GIVEN EXERCISE = Select each line of the listing that contains the word "dimensions". Case counts.

(Collected data entries)
— start —
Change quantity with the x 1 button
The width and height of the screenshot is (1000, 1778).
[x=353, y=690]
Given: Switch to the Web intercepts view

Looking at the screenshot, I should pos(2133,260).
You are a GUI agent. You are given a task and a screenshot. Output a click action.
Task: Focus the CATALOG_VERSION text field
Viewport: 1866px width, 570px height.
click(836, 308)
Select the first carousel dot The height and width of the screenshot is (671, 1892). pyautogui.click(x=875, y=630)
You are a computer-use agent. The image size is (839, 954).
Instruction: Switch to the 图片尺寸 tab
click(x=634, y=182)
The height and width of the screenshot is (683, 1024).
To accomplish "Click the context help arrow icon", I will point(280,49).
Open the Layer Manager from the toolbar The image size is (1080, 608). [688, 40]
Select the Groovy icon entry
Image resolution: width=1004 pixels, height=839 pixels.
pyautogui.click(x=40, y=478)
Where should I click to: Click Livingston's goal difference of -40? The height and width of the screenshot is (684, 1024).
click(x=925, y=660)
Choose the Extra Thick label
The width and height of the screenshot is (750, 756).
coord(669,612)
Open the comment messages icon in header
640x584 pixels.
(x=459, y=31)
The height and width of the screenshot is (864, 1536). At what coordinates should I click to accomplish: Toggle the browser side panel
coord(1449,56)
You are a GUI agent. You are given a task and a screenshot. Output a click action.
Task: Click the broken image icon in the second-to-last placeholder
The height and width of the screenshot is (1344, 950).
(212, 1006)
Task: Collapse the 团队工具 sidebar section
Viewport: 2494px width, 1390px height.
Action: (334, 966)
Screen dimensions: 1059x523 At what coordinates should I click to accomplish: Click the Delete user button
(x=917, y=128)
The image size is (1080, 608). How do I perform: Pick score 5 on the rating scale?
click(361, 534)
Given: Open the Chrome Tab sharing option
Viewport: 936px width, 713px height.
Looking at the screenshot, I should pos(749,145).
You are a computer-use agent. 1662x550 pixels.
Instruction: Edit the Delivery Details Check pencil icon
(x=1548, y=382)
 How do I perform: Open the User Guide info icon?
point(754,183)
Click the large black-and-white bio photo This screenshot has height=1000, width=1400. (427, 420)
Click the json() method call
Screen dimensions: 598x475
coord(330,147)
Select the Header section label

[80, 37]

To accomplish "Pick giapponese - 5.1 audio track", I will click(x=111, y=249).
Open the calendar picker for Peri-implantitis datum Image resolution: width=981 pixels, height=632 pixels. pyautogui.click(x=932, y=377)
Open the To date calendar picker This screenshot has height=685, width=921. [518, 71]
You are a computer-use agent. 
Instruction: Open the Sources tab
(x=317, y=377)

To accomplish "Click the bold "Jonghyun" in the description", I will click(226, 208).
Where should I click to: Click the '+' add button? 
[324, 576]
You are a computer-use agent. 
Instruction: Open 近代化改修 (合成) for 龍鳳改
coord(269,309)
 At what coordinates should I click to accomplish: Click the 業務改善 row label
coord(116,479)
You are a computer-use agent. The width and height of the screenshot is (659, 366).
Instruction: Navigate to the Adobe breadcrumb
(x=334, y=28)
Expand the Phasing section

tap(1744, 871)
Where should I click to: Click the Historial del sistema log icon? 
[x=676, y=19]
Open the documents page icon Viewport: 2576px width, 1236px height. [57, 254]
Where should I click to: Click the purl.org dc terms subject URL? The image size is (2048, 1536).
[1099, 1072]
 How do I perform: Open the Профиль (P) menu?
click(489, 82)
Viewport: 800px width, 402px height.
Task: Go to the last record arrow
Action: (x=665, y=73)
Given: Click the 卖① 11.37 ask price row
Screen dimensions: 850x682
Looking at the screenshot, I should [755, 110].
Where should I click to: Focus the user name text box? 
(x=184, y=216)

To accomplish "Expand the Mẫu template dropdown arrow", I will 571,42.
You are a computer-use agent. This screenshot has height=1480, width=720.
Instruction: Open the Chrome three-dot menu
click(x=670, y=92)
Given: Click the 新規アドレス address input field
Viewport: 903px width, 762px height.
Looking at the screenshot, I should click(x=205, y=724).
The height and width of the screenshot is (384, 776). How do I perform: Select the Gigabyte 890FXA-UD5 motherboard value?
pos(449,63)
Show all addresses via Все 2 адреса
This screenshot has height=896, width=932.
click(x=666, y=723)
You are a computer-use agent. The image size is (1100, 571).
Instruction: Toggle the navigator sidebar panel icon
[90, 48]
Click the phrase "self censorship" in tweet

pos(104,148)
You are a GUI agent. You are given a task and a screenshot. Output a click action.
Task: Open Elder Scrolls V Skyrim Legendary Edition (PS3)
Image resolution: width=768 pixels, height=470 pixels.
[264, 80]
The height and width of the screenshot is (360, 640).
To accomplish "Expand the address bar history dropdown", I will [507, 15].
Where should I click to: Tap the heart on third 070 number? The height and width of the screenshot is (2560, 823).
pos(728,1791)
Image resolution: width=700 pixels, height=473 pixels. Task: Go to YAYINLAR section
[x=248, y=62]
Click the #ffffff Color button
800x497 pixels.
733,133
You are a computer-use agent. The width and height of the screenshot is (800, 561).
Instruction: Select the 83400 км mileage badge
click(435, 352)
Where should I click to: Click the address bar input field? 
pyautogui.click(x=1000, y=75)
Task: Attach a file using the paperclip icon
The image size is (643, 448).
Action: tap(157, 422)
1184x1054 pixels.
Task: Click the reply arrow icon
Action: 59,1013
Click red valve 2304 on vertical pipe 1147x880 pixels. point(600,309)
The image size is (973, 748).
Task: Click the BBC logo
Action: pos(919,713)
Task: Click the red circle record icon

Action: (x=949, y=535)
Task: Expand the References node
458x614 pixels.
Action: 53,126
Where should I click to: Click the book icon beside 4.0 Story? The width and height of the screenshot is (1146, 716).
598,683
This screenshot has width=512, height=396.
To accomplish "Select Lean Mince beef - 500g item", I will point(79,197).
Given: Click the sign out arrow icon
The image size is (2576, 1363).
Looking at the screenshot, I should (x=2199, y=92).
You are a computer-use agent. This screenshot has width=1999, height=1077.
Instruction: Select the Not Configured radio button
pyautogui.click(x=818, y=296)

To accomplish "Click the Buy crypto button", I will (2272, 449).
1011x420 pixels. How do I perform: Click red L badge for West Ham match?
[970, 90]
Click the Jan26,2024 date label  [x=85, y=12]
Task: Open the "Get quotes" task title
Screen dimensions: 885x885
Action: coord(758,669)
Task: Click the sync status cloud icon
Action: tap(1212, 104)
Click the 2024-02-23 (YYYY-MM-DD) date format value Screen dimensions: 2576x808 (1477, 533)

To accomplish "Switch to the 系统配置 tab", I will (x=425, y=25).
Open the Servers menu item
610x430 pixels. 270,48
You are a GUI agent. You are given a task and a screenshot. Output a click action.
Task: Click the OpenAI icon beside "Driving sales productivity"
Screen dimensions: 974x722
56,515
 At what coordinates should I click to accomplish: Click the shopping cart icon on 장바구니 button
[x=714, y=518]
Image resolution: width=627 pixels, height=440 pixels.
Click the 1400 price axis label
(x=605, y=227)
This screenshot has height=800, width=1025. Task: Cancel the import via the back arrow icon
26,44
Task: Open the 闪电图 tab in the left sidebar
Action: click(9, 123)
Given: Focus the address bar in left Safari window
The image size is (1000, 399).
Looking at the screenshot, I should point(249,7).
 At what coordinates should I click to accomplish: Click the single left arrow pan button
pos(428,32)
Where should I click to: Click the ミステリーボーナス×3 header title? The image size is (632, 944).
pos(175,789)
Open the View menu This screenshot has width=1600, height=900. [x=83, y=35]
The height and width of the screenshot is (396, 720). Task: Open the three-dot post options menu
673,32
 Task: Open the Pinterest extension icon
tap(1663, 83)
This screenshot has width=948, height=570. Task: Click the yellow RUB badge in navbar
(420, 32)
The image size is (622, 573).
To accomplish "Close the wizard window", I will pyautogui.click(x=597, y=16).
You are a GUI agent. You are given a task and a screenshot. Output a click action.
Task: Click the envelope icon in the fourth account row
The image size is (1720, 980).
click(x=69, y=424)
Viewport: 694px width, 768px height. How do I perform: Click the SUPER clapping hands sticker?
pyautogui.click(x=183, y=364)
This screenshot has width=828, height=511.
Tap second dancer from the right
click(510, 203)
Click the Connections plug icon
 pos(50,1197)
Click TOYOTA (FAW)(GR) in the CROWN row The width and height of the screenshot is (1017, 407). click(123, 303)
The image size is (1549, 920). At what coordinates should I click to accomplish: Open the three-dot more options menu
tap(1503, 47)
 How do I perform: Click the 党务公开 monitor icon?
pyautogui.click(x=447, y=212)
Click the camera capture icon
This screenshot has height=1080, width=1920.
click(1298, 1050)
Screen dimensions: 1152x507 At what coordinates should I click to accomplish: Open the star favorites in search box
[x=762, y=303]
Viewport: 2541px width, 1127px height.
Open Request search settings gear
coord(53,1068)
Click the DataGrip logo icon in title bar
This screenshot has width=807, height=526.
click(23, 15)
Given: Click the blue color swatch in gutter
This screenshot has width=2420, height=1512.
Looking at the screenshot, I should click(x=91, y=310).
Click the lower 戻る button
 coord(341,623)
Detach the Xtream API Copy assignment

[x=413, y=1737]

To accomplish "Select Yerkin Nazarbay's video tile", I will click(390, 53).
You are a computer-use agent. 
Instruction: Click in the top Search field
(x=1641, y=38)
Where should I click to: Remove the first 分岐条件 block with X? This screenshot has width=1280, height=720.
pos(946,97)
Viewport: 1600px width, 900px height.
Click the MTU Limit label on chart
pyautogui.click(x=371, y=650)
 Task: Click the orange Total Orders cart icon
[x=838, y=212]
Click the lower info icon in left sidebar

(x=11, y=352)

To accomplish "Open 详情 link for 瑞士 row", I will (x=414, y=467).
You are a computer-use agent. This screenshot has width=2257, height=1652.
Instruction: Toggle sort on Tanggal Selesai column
— end —
RESPONSE BELOW =
Screen dimensions: 1059x523 At what coordinates should I click to accomplish: Click the Delete user button
Screen dimensions: 598x475
Screen dimensions: 850x682
Screen dimensions: 885x885
Click the 2024-02-23 (YYYY-MM-DD) date format value Screen dimensions: 2576x808 (1477, 533)
Screen dimensions: 974x722
Screen dimensions: 1152x507 At what coordinates should I click to accomplish: Open the star favorites in search box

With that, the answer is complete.